== DATASET RECORDS

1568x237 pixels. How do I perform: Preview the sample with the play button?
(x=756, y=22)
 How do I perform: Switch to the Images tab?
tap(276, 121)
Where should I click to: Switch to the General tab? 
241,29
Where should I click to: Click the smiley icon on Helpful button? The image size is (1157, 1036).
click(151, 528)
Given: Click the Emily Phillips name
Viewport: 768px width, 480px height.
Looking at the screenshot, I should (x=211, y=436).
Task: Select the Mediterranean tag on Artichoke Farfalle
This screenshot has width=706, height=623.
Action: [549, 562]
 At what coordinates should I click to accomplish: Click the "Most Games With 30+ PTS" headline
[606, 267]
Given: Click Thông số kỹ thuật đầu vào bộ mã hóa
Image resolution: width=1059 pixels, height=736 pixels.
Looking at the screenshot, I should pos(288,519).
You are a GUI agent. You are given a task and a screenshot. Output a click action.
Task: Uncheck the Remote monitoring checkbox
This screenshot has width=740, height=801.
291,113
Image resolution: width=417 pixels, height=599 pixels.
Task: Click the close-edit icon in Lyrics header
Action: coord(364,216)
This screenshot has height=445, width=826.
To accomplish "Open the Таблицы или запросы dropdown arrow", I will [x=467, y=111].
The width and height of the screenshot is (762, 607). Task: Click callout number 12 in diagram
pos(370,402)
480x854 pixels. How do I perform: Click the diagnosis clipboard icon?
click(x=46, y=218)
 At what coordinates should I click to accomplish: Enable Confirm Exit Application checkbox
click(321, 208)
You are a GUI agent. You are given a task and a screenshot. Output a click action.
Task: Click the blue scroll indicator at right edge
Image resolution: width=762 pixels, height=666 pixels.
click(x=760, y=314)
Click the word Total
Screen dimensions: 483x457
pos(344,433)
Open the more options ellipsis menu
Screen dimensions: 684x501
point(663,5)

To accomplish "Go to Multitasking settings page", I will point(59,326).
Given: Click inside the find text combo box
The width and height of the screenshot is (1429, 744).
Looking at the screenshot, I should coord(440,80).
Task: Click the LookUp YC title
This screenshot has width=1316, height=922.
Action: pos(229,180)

====

* **WHAT TO PRODUCE**
In the listing above, the lines from the one containing "At what coordinates should I click to accomplish: Click" through the one containing "Task: Click the blue" must be set down exactly, with no other lines.

* **EXERCISE OUTPUT**
 At what coordinates should I click to accomplish: Click the "Most Games With 30+ PTS" headline
[606, 267]
Given: Click Thông số kỹ thuật đầu vào bộ mã hóa
Image resolution: width=1059 pixels, height=736 pixels.
Looking at the screenshot, I should pos(288,519).
You are a GUI agent. You are given a task and a screenshot. Output a click action.
Task: Uncheck the Remote monitoring checkbox
This screenshot has width=740, height=801.
291,113
Image resolution: width=417 pixels, height=599 pixels.
Task: Click the close-edit icon in Lyrics header
Action: coord(364,216)
This screenshot has height=445, width=826.
To accomplish "Open the Таблицы или запросы dropdown arrow", I will [x=467, y=111].
The width and height of the screenshot is (762, 607). Task: Click callout number 12 in diagram
pos(370,402)
480x854 pixels. How do I perform: Click the diagnosis clipboard icon?
click(x=46, y=218)
 At what coordinates should I click to accomplish: Enable Confirm Exit Application checkbox
click(321, 208)
You are a GUI agent. You are given a task and a screenshot. Output a click action.
Task: Click the blue scroll indicator at right edge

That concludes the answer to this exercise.